What is Boy.Brother.Friend?
Boy.Brother.Friend is a new magazine that sets out to explore modern masculinity in the context of the black creative community. It takes a multidisciplinary format, bringing together fashion, art, poetry and theory across more than two hundred pages. The title nods to the notion of masculinity as a plural and not a singular: “There are so many different men that we have encountered as friends and in family life, and there’s a lot of work to be done for them to feel fragility and other kinds of emotions,” co-founder Emmanuel Balogun says. “We wanted to shine a light, and express to people who have experienced these things that we understand what they’ve gone through. It’s about what it is to be a man.“
Gender is explored throughout the magazine, with representation of non-conforming and trans individuals. As Balogun points out, “Masculinity means very different things in different societies.” Boy.Brother.Friend also takes a cross-generational approach, with contributions from the Black British queer archive Rukus! Archive, and text-based affirmations that recur throughout from writers including Stuart Hall and bell hooks. The first issue is themed around the subject of “discipline”, touching upon everything from family and the environment to community and control.

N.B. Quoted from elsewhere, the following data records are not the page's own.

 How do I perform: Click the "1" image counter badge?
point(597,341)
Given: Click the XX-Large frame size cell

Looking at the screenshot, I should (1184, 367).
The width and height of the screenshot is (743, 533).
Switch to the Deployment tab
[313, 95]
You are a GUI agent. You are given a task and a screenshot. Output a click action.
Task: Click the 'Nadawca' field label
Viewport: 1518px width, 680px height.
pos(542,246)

“Fashion is an image-driven focus, and we thought it would be useful to process that through ideas that might change how you read that image“
Who’s behind the magazine?
Started by two friends, stylist Kk Obi and writer and researcher Emmanuel Balogun, Boy.Brother.Friend emerges from an earlier zine put together by Obi in 2017. Three years on, the pair have come together to expand the publication’s remit across a freewheeling range of topics that are both personal and political. “We’ve both been making images for a long time, whether within fashion or art,” the two explain. “It was important to look at bigger themes, like developmental geographies; it has many different actions within it. We wanted to think about industries, communities and corporations, unpacking everything and flipping it on its head. Fashion is an image-driven focus, and we thought it would be useful to process that through ideas that might change how you read that image.”

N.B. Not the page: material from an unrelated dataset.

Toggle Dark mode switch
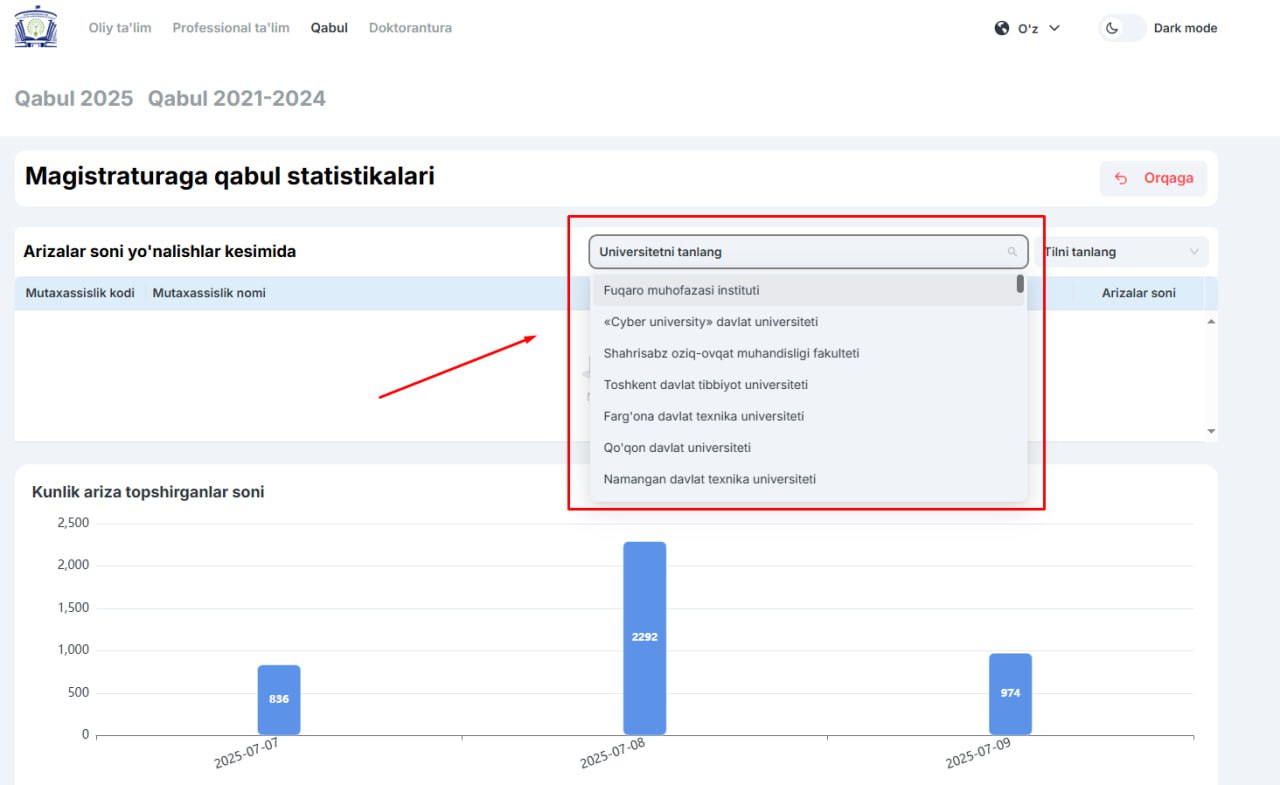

Their process was a deeply collaborative one, not just between one another but with a wider community of creative friends. Musicians, artists, campaigners and poets are all given space in a series of intimate portraits—as Obi explains, he was tired of shooting fashion models. Instead, the magazine celebrates a powerful network of creative talent who are often overlooked. “All the portraits are really important,” Balogun says. “They give a way into someone’s personal world.” Also featured is Algerian-born artist and photojournalist Mohamed Bourouissa, who focuses on power dynamics in urban peripheries, and Mark Corfield-Moore, who uses weaving to interrogate his Thai heritage.
Why should you read it?
This is a magazine unafraid to challenge and embody the politics of representation. At a time when galleries, museums and magazines make long overdue promises to diversify, Boy.Brother.Friend couldn’t have emerged in a more urgent moment. “This kind of representation doesn’t really exist in the fashion and art landscape, and this is our existence,” Balogun says. “There was always the thing of not being able to see others like yourself in the media that we both love and admire, so we were trying to bring those things together in a way that we felt was representative of our voice.” However, they point out that they are keen to move away from words like “visibility”, which draw attention to a broken system—”it namechecks the institutions that haven’t seen you,” Balogun argues. Instead, they are interested in the concept of post-visibility.
“We came together and created a response to the fact that we didn’t feel there was anything that represented us”
The imagery showcased in the magazine is beautiful, from tender portraits to playful shoots filled with the swooping motion of a single garment. There is an intensity to the photographs, which show beauty to be far more than good lighting and perfect teeth. Fashion is repurposed as a political force, and the magazine hums with a hunger for change. “It was all quite personal, in the context of family and the diasporic existence; it’s heavy and deep,” Obi reflects. “All the images hit a certain note within my existence, and it was important for me to capture this as much as possible.” As Balogun concludes, “We came together and created a response to the fact that we didn’t feel there was anything that represented us.”